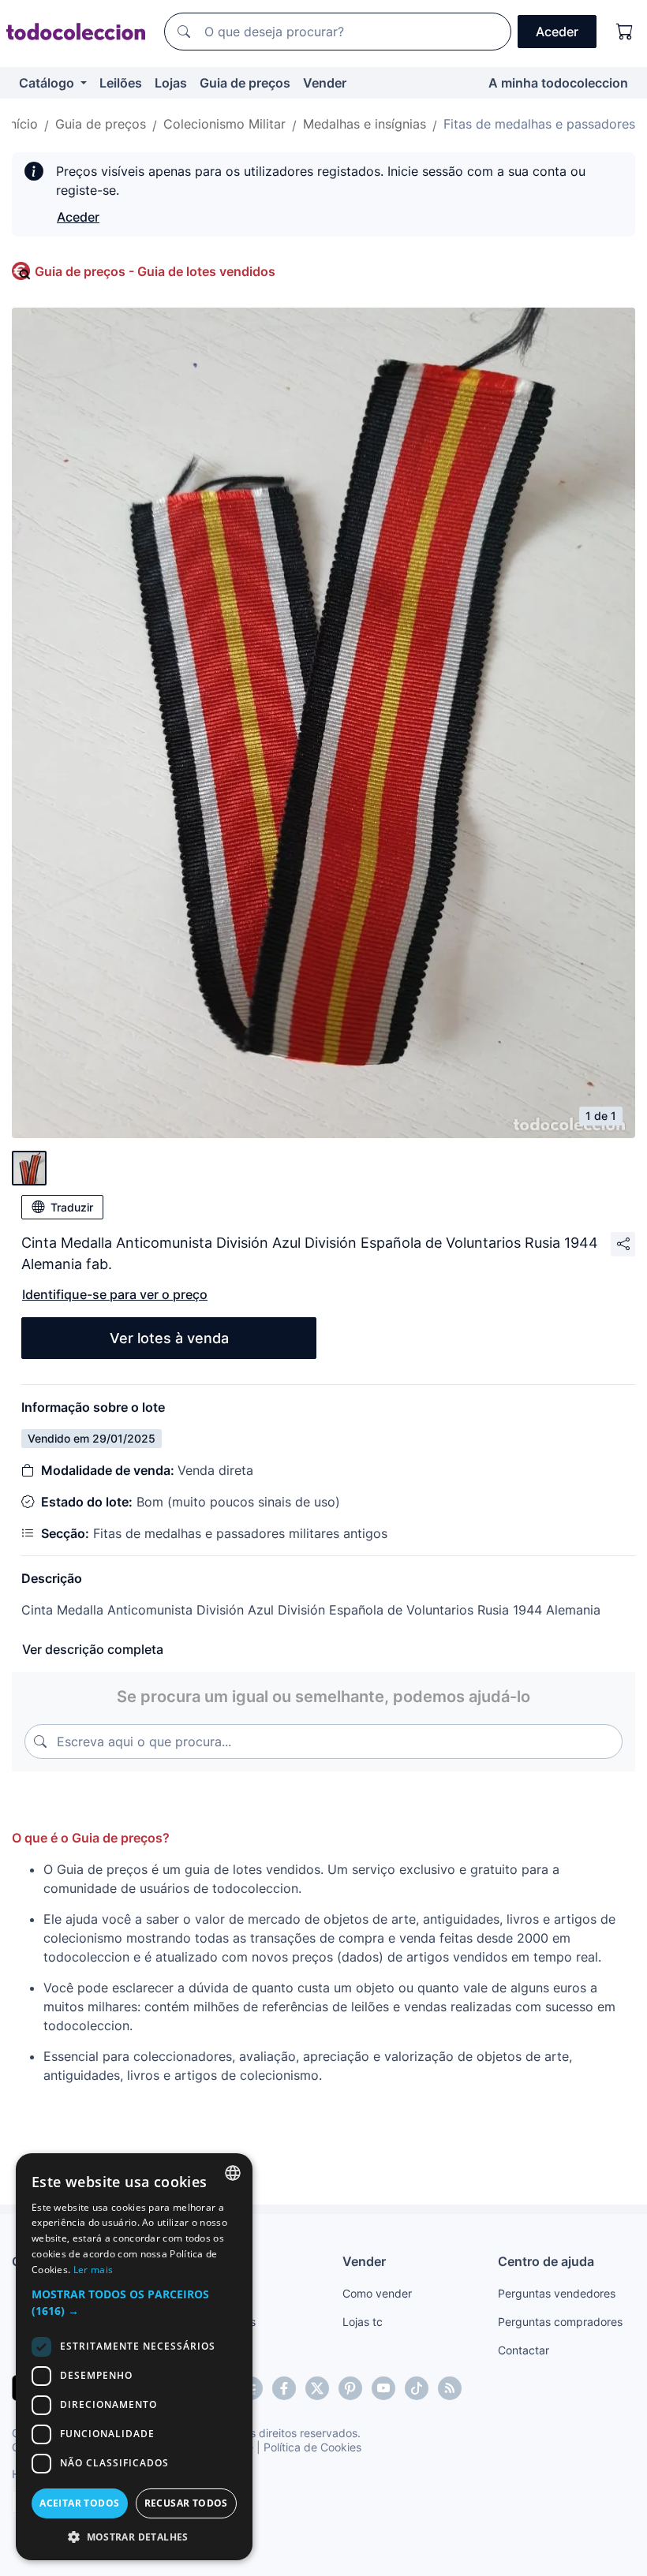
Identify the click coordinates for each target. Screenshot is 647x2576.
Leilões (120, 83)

==

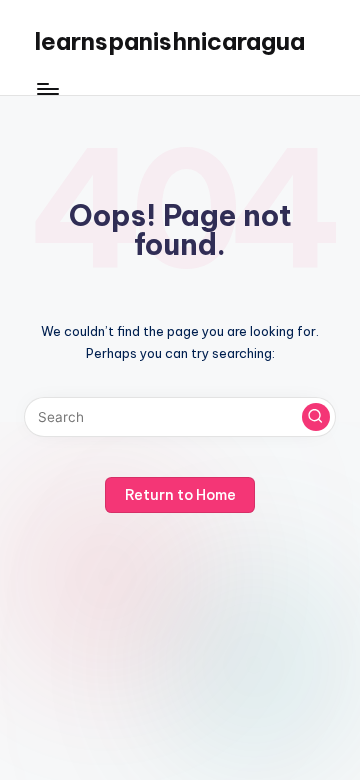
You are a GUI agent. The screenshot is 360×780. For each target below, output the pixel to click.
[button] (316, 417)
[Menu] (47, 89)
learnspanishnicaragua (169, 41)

* [Task to carry out] Across the data, find each line that has "click" in it and copy that line.

* [Solution to this task]
Identify the click coordinates for each target. Screenshot is 647x2576.
You are a GUI agent. The screenshot is 360×780. For each target below, output the pixel to click.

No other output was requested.